══ DATA PROVIDED
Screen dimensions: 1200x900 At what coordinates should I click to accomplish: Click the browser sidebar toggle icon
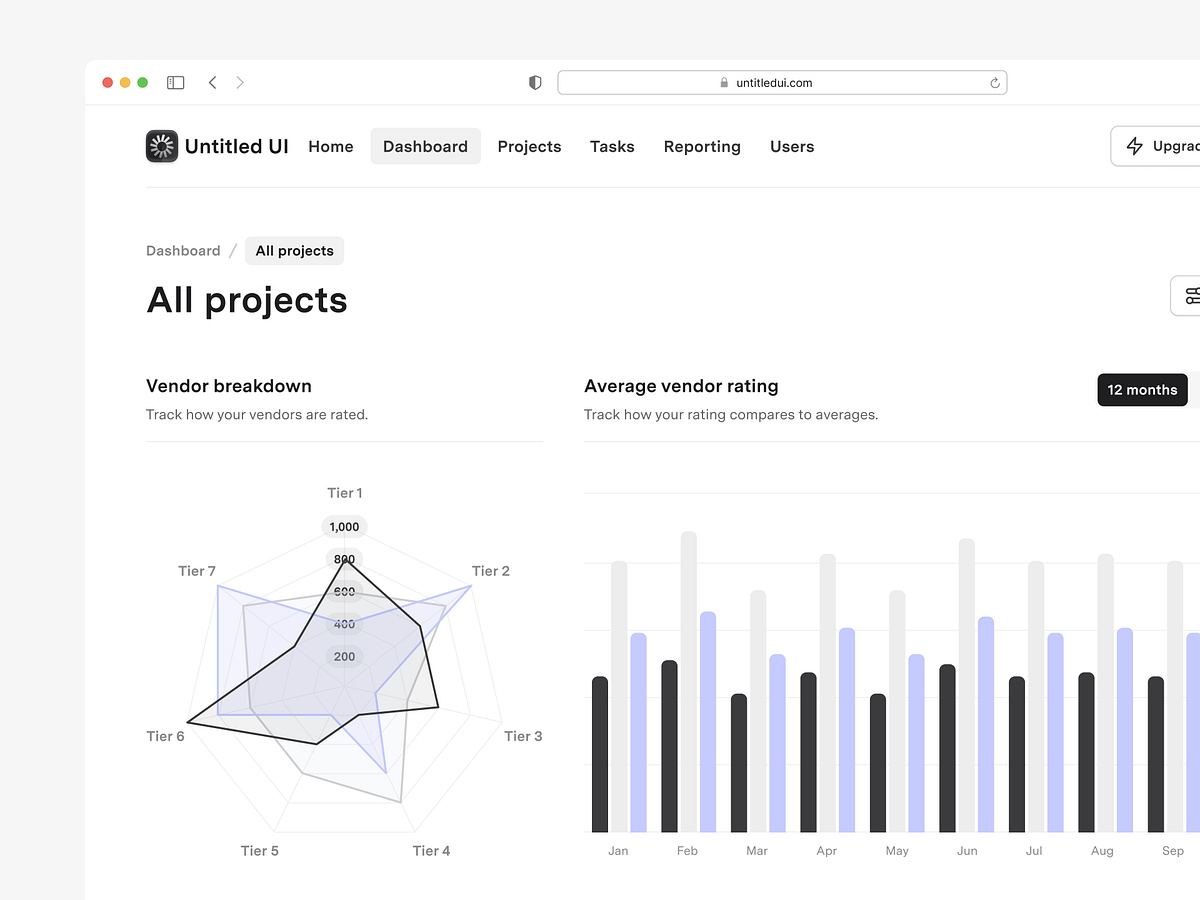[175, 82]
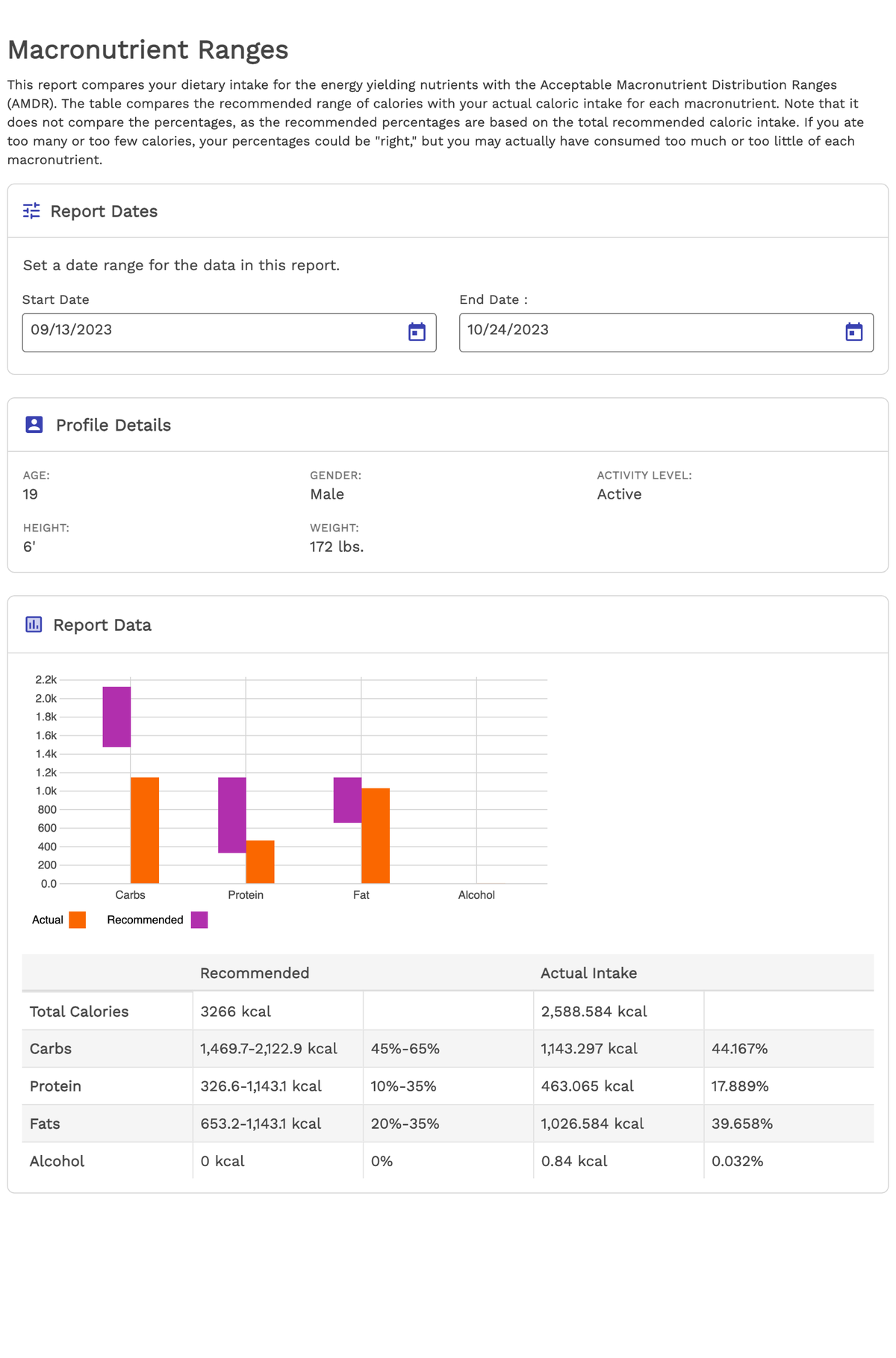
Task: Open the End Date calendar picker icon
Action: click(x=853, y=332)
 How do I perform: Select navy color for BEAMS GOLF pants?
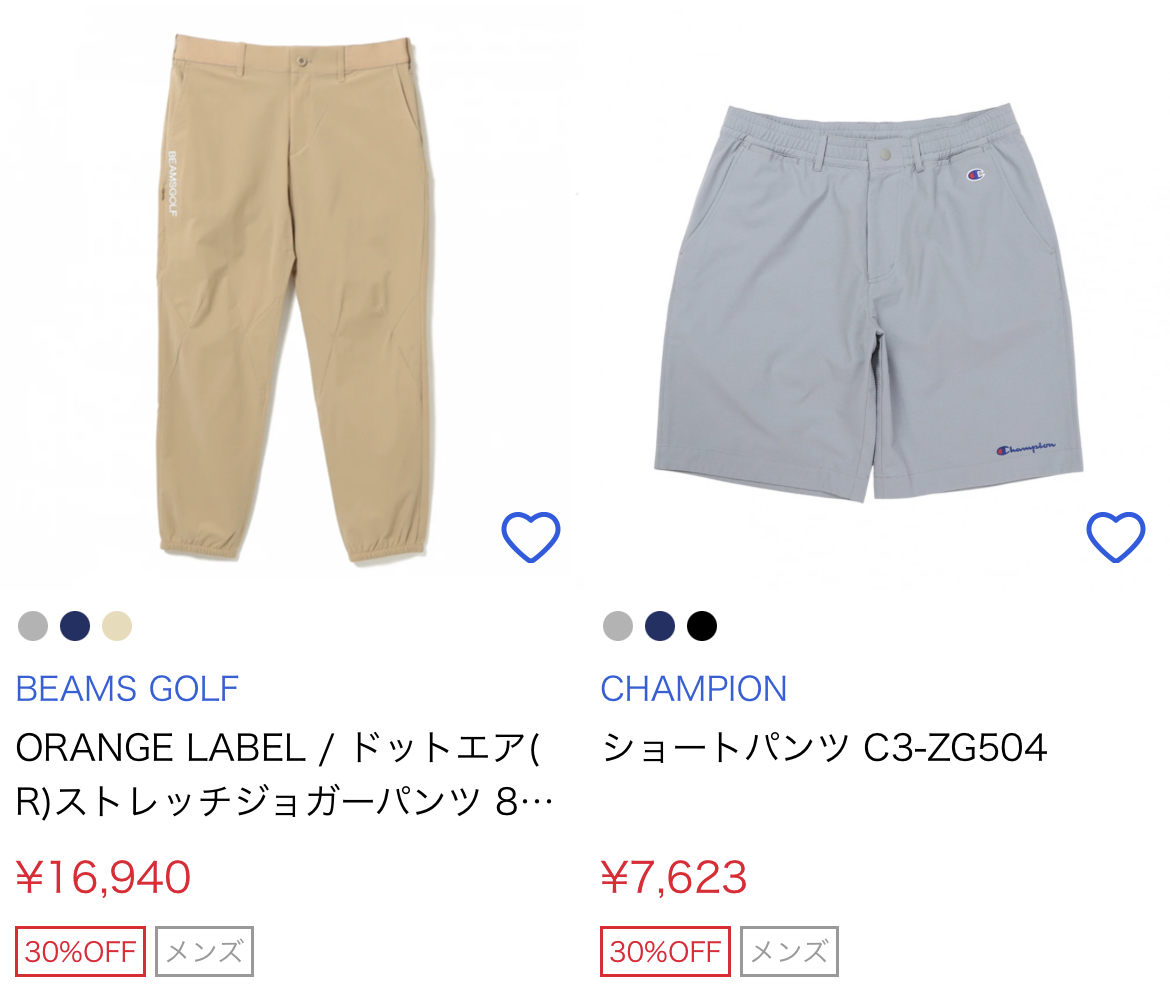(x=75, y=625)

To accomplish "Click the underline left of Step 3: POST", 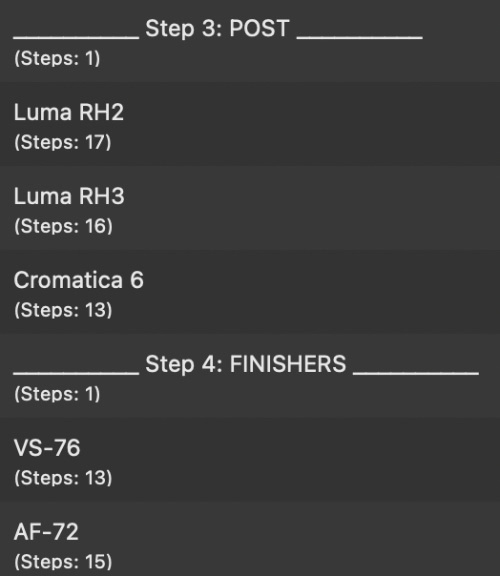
════
TASK ITEM: An exact copy of every entry, pictures left out, is what to write here.

RESULT:
Screen dimensions: 1200x900 At what coordinates should I click to accomplish: Click the browser sidebar toggle icon
[175, 82]
Task: Open the End Date calendar picker icon
Action: click(x=853, y=332)
 How do I perform: Select navy color for BEAMS GOLF pants?
(x=75, y=625)

To accomplish "Click the underline left of Step 3: POST", 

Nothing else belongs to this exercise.